新クラウドゲームプラットフォームやテレビ番組への協力など、最新技術が広げる未来【ユビタス】


――ここからは、具体的な御社の取り組みについてのお話を伺っていこうと思います。直近ですと、新クラウドゲームプラットフォーム“TapFun”への参画が話題になりました。

 TapFunさんとは、昨年の夏ごろからディスカッションを進めてきました。創業者はもともとDMM GAMESで活躍していた片岸憲一さんで、ゲーム業界に深い知見をお持ちです。そんな片岸さんをはじめとした皆さんがクラウドゲームに可能性を感じ、専用のプラットフォームを立ち上げるということで、弊社にお声をかけていただきました。

 弊社としてもTapFunさんのビジョンに深く共感しまして、むしろ弊社の方から参画をお願いし、立ち上げに至ることが出来ました。

 今年の8月にプラットフォームをロンチすることができまして、第1弾としてクルーズ様の『プロジェクトゼノ (PROJECT XENO)』のクラウド版を発表させていただいた形です。

 リンクからすぐにゲームを始められるので、ユーザーのゲーム体験としても快適だと思います。
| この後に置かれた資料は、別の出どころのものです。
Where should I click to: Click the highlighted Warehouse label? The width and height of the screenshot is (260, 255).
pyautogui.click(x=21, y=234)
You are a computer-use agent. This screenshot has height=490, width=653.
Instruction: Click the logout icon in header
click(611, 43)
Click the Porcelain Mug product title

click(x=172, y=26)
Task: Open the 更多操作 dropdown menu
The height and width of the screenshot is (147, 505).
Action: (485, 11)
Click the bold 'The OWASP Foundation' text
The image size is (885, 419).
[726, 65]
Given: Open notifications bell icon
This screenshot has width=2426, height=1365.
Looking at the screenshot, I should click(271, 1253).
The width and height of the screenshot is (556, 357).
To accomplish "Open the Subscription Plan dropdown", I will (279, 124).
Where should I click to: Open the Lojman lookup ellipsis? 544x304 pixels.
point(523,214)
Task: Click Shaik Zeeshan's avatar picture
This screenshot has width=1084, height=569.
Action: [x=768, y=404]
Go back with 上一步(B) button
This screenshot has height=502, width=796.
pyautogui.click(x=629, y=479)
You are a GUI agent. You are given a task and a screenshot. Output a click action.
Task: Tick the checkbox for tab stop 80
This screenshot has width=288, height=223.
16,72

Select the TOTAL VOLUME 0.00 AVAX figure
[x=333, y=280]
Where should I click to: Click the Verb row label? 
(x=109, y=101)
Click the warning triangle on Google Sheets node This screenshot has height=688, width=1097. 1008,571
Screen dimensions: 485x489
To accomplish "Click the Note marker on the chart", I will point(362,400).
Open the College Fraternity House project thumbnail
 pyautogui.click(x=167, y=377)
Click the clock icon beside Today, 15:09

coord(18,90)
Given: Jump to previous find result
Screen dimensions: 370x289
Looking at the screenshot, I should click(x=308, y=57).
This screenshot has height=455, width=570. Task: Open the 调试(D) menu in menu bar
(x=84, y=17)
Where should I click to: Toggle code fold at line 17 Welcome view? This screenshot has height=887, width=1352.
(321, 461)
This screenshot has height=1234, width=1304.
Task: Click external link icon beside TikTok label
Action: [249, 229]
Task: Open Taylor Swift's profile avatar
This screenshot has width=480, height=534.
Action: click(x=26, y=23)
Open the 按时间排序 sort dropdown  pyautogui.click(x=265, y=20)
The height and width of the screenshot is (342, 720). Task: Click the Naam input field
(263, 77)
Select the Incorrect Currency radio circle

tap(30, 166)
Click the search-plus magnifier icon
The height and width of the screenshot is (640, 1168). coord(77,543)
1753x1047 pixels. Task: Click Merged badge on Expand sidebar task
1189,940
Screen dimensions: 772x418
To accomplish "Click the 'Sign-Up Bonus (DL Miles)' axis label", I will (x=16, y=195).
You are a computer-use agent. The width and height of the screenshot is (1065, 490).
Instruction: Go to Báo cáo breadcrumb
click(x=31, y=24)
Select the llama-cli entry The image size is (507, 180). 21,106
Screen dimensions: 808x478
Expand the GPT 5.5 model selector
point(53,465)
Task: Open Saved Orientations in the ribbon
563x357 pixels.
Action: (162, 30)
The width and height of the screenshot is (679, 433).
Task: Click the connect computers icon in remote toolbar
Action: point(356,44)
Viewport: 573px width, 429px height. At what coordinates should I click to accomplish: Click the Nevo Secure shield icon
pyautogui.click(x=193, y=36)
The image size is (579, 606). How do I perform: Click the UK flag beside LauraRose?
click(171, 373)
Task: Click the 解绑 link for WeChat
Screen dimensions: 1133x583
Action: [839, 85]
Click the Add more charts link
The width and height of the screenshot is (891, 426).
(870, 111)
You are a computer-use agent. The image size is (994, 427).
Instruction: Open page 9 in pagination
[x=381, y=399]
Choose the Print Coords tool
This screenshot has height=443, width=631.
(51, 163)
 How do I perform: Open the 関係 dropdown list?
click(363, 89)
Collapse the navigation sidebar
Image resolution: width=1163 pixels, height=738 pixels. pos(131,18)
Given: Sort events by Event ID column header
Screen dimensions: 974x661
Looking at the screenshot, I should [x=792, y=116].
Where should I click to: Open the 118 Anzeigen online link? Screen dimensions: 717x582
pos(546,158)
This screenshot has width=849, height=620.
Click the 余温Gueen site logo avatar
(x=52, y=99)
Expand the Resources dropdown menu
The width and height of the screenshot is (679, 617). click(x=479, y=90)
UIも気を配って作ってくださっているので、とてもいいものが出来上がっているのではないでしょうか。


 今も水面下で多くのパブリッシャー様と打ち合わせが進んでいまして、これからどんどん弊社のソリューションを利用したタイトルが実装されていく予定です。

 弊社としてもプラットフォームの成長に期待し、フルコミットで協力させていただきたいと思っています。

――プラットフォームが出来ることで、クラウドゲーム化の検討もしやすくなりそうですね。

 プラットフォームの運営会社さんからお話があれば、弊社としてもご協力させていただきたいと思っています。実際にお引き合いもあります。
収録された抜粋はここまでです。